Qu’en dites-vous ? Personnellement, je suis sceptique. Cela me fait penser à l’agriculture raisonnée… alors parlons-en !

Chimie de synthèse et OGM : c’est l’avenir !

l’agriculture raisonnée : elle est portée par le FARRE. Cet acronyme signifie Forum des Agriculteurs Responsables Respectueux de l’Environnement. Ça en jette ! Avec un nom comme celui-là, ce doit être un repère de dangereux paysans bio révolutionnaires !

Bon, en fait, quand on regarde la liste des membres actifs du FARRE, qui trouve-t-on… allez, devinez !

Eh bien si, BASF AGRO, BAYER, DOWN AGRO, SYNGENTA… et même, je vous le donne en mille… MONSANTO ! On peut dormir tranquille, les agriculteurs respectueux de l’environnement sont bien soutenus.

Chimie de synthèse et OGM : le plus longtemps possible, nos profits en dépendent !

Nos paysans ont besoin de vous !

Pour faire évoluer leurs pratiques, les agriculteurs ont aussi besoin des citoyens. Pour mieux comprendre les attentes de la société. Pour sentir que les mentalités évoluent vers la réappropriation de son alimentation et de son environnement.

L’agriculture paysanne se situe, de mon point de vue, dans ce mouvement. C’est à dire une agriculture qui se met en lien avec les citoyens et qui s’inscrit dans une démarche de progrès de nos pratiques.
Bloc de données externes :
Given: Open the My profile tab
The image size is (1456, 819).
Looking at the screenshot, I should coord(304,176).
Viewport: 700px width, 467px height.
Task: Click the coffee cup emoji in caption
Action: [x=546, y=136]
Que nous soyons labellisés AB ou pas, nous avons toujours à progresser tant du point de vue environnement (moins de plastiques, moins de pétrole, plus de biodiversité autour des champs, moins d’érosion des sols…), que social (amélioration des contrats et conditions de travail des saisonniers, amélioration des statuts agricoles, actions collectives type entraide…) qu’économique (juste rémunération, tendre vers plus d’autonomie, fortifier la résilience de la ferme…).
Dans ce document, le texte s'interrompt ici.